Commenting on the inflation statistics for September 2021, published recently by the Office for National Statistics, Suren Thiru, Head of Economics at the British Chambers of Commerce (BCC), said:
“September’s dip in inflation reflects temporary data distortions rather than the reality on the ground.
“The slowdown was largely due to strong base effects caused by dining out costing less last month in comparison with September 2020, when prices increased following the end of the Eat Out to Help Out scheme.
“A renewed inflationary surge is expected in the coming months with the increase in the energy price cap, partial reversal of the VAT reductions for hospitality & tourism and persistent supply chain disruption. This is likely to push inflation above 4% by the end of 2021.
“Rising inflation could disrupt UK’s economic recovery by eroding consumers’ spending power and squeezing firms profit margins and ability to invest.
“While inflation is uncomfortably high, the Bank of England must hold its nerve on interest rates.
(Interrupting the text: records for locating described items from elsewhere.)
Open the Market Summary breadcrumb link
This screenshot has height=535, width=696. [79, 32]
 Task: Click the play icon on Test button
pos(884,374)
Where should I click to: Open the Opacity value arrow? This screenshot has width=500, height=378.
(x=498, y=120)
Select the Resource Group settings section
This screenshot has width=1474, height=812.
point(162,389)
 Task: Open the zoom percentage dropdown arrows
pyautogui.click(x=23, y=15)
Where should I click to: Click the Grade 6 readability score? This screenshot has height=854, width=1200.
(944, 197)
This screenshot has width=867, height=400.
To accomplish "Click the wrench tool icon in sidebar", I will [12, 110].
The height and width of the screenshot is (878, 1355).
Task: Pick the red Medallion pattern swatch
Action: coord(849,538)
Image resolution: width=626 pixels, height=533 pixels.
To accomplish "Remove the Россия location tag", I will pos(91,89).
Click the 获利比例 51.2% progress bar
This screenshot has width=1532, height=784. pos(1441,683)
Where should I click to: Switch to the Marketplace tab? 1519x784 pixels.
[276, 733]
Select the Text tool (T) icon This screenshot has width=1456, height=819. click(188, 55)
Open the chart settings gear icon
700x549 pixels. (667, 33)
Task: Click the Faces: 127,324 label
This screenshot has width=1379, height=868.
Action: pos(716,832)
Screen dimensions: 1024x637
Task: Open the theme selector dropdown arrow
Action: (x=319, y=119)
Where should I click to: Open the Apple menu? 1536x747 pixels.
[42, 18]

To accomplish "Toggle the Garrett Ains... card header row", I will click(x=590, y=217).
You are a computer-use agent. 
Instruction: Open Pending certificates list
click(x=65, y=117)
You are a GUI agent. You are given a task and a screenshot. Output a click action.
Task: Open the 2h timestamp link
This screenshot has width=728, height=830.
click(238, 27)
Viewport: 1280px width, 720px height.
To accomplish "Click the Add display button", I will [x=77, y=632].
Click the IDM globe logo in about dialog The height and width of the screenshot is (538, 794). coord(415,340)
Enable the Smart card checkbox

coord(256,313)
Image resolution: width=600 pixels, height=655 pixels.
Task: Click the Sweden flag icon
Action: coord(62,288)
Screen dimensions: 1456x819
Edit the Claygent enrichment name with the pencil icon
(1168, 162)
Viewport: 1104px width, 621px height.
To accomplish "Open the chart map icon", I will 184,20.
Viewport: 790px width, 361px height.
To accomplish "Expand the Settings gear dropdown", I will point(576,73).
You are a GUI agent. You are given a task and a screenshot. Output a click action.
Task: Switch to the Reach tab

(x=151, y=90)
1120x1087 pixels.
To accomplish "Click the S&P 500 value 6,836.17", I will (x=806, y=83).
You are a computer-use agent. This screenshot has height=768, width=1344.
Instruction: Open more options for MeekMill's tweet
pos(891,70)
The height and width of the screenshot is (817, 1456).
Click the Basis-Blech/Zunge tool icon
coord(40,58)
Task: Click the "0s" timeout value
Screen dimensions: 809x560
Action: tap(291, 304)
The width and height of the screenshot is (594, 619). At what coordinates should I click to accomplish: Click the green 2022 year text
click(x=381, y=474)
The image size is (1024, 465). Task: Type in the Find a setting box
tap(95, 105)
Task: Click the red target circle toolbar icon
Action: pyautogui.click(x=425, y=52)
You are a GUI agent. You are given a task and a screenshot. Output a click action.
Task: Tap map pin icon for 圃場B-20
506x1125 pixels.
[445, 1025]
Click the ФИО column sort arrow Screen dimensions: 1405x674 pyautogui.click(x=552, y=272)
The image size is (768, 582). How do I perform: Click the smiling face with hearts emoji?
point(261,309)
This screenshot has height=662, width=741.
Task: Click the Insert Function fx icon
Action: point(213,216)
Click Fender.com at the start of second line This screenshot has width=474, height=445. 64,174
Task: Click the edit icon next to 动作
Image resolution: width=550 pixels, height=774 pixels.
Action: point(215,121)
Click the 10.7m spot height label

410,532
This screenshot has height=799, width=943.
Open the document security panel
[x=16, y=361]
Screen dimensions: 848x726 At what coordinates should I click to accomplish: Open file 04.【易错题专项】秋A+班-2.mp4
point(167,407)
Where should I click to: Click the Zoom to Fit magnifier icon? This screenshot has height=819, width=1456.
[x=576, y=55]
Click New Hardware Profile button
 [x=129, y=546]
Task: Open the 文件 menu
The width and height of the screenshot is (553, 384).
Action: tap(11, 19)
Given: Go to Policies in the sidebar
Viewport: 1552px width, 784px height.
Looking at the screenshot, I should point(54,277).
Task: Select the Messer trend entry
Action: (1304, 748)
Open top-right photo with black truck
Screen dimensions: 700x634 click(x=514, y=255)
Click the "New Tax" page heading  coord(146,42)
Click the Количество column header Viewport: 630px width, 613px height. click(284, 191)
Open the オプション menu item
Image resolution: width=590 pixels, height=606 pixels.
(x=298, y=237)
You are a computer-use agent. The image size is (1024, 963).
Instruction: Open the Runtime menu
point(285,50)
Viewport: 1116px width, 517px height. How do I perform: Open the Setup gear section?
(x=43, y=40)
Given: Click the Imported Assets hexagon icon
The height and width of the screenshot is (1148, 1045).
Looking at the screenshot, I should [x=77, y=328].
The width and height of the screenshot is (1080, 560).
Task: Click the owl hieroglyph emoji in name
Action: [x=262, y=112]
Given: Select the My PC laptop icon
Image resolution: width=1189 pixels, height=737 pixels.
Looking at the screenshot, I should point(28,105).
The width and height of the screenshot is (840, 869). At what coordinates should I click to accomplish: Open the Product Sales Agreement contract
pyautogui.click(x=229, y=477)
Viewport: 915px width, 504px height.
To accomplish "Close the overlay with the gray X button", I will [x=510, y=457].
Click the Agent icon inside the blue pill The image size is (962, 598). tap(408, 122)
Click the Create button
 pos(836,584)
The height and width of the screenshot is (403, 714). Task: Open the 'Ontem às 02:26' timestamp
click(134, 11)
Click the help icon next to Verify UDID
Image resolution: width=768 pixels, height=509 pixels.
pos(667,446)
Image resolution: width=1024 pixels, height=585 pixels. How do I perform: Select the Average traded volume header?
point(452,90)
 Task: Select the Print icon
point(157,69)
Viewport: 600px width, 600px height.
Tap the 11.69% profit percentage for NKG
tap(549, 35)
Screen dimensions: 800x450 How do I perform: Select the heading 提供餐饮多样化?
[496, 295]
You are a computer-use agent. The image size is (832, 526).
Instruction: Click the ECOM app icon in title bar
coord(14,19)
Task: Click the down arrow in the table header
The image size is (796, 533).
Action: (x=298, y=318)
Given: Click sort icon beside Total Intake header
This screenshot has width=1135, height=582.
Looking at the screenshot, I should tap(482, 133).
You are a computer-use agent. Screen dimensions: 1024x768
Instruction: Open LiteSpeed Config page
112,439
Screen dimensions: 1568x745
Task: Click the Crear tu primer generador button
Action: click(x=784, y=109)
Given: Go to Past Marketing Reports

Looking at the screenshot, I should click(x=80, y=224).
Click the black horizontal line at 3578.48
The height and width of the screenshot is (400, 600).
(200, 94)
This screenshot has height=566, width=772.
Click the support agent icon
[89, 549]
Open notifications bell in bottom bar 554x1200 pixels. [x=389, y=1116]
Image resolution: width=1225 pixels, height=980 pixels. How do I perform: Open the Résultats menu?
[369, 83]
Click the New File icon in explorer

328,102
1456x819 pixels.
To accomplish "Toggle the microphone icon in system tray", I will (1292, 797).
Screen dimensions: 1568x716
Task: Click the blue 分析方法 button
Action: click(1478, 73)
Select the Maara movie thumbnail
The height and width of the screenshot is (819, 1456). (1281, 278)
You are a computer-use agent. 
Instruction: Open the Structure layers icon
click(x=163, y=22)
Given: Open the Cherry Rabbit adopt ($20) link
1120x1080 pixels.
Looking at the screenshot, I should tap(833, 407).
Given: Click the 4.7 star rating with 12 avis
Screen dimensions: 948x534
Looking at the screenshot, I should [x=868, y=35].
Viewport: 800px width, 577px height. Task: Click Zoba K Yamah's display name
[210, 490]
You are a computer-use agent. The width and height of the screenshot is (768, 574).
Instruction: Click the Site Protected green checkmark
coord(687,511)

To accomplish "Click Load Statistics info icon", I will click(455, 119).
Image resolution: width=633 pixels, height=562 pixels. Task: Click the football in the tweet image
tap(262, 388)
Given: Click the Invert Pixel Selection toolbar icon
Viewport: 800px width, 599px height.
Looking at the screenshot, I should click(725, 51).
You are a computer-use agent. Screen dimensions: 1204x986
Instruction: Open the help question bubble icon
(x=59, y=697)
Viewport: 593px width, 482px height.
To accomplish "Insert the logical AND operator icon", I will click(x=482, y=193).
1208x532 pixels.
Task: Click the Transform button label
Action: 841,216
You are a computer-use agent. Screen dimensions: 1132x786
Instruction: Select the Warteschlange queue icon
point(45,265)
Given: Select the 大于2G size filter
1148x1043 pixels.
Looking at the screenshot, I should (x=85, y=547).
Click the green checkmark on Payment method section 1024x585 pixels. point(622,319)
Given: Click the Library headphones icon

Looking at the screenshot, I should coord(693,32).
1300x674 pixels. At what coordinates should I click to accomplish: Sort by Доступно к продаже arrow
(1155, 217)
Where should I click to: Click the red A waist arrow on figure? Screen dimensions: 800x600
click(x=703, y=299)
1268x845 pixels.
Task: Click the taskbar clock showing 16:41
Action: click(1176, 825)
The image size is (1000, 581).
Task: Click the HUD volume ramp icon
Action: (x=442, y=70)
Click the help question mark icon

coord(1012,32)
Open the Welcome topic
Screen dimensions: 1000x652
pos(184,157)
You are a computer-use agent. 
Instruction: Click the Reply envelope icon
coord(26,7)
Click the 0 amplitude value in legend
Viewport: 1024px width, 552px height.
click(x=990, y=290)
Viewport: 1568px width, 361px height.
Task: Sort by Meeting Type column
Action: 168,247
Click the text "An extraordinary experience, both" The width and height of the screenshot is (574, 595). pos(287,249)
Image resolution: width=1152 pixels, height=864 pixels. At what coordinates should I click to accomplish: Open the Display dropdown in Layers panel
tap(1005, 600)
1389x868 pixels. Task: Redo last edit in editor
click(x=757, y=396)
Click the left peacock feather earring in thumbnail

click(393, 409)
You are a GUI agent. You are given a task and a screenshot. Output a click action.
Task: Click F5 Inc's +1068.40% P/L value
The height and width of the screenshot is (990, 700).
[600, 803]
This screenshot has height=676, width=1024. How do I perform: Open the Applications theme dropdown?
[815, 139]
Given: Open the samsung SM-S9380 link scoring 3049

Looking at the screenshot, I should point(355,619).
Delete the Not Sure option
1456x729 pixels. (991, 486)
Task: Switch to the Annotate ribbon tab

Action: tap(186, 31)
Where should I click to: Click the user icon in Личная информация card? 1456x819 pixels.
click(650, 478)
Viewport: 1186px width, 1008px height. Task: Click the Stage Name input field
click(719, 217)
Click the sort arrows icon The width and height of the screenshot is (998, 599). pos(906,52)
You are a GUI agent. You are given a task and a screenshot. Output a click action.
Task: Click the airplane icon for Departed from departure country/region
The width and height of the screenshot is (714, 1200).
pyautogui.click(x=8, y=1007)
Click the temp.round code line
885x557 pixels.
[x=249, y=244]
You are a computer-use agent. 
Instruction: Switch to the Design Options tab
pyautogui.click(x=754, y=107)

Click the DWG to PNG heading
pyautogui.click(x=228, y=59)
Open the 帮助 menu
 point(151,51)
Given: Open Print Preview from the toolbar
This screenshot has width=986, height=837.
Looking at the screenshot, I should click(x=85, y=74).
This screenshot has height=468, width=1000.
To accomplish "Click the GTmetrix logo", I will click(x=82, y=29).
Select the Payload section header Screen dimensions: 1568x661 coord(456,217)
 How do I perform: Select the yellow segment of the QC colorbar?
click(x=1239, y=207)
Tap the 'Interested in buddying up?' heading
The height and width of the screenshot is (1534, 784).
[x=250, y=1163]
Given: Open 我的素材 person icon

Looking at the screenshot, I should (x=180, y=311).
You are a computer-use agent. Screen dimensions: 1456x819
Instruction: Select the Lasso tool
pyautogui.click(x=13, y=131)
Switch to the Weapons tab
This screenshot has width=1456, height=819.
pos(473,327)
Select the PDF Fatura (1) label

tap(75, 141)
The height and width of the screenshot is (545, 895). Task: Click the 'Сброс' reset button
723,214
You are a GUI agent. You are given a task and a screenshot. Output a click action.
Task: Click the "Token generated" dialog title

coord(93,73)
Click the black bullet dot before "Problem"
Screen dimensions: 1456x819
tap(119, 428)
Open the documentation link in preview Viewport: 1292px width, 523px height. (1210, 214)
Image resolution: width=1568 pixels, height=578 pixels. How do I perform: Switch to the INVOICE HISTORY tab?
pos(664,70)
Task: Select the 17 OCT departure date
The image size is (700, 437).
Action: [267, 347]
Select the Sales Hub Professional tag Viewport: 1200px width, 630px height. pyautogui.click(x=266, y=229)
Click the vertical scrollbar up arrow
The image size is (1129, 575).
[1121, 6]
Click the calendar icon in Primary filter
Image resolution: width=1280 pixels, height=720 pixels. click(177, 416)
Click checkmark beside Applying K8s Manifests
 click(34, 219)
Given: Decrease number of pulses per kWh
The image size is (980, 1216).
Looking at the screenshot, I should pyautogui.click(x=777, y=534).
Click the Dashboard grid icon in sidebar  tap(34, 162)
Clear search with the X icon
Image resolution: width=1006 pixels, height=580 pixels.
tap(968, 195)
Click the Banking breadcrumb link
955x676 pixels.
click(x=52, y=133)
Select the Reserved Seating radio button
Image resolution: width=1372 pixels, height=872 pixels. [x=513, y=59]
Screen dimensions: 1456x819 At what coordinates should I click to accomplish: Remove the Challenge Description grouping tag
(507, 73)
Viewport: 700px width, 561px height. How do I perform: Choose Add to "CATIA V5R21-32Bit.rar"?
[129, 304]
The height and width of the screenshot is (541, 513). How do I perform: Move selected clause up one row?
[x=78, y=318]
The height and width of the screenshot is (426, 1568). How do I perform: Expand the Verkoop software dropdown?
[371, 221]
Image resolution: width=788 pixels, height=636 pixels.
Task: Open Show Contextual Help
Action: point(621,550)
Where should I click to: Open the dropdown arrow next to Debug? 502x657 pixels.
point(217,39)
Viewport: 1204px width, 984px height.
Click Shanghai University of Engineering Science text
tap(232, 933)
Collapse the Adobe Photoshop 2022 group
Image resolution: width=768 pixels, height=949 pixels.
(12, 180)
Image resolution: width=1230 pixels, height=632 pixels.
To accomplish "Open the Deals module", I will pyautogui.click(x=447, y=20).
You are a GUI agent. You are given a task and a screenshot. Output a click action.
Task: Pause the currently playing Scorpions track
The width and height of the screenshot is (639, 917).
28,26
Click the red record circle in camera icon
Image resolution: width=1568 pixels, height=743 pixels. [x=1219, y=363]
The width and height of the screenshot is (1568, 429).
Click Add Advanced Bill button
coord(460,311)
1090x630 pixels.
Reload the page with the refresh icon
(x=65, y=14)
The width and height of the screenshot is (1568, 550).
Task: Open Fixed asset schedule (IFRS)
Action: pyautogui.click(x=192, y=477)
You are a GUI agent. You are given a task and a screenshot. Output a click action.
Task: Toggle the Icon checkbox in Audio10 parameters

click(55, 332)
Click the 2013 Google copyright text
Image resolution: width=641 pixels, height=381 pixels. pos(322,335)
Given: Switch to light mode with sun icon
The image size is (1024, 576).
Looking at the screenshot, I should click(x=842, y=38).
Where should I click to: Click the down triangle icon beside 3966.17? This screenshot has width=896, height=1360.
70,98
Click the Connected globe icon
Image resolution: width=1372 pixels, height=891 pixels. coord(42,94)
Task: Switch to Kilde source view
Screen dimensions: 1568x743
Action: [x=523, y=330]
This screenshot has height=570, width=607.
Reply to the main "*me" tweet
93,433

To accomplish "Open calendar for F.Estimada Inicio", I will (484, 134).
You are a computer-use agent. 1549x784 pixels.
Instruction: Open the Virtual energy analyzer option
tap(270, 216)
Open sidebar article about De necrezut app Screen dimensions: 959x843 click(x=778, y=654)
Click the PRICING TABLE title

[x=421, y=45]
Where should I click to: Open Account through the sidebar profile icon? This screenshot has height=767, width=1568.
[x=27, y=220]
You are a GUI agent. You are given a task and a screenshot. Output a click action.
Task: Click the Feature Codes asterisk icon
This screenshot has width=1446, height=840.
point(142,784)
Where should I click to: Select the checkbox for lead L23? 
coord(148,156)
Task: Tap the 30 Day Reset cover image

Raising rates at a time of escalating cost pressures and looming tax rises would severely undermine an already fragile recovery.
“Although global price fluctuations aren’t typically something in the UK government’s direct control, more needs to be done to help businesses keep costs down and stay competitive. This should include a moratorium on all policy measures that increase upfront business costs for the remainder of this parliament.”